The Acrocorinthian castle is the largest castle of Morea, which has functioned since antiquity as "the overseer of the Peloponnese". The castle includes a large courtyard and is a typical example of fortress architecture. The walls follow a polygonal path, in line with the rock's natural curve, and are occasionally reinforced by towers and bastions. At the highest part of the rock, there are only a few ruins that resemble the temple of the Patron Goddess of Corinth, Aphrodite and her 1000 priestess. On these ruins, a Christian basilica was built. The view from the Acrocorinth will take your breath away. In front of you lies the whole of the Corinthian land, up to the borders of Argolis and opposite Central Greece, over Mount Geraneia and up to the borders of Achaea.
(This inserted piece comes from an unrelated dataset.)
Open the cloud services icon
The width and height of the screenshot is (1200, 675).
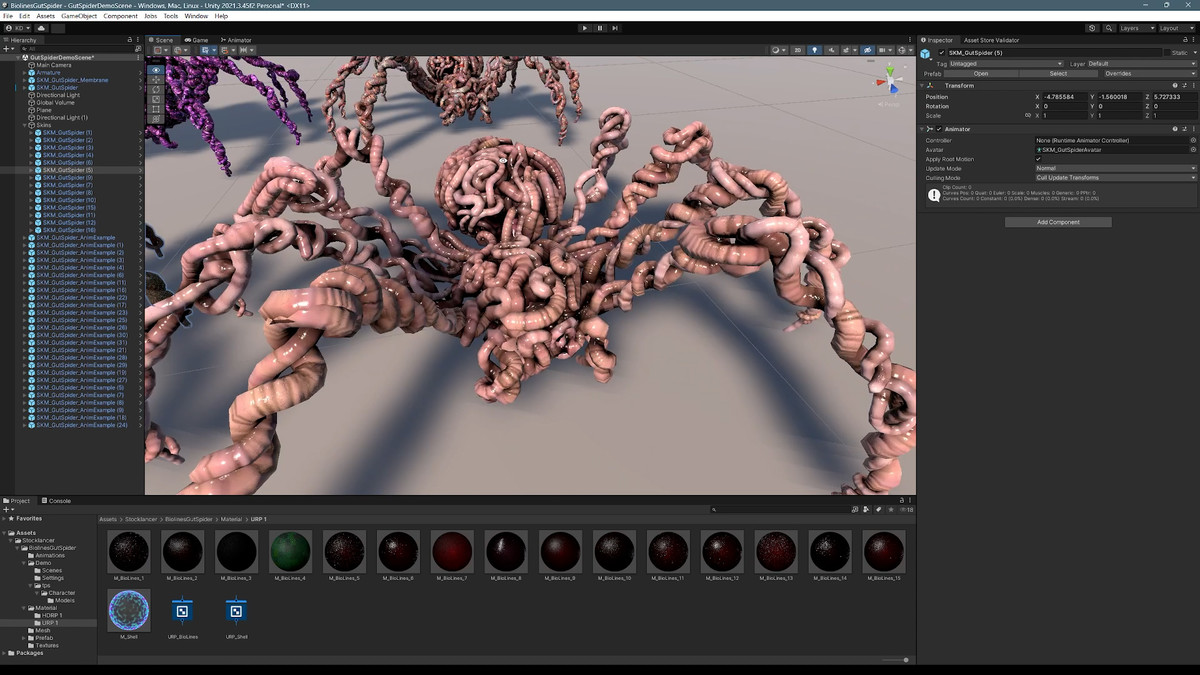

The fortification of ancient Corinth consists of three parts: The Acropolis, the Acrocorinth, at the northern foothills of which the ancient city is located; the long walls that connected the city wall with the city and the port of Lechaion.

Inside the castle, the temple of Aphrodite, the small temples dedicated to the goddess Demeter and her daughter Persephone, the altars of Helio, the fountain of "Upper Pirene" among others, have come to light. Because the castle has been in constant use from early antiquity, buildings have been demolished and rebuilt several times, while building material has been used to meet the needs of the times.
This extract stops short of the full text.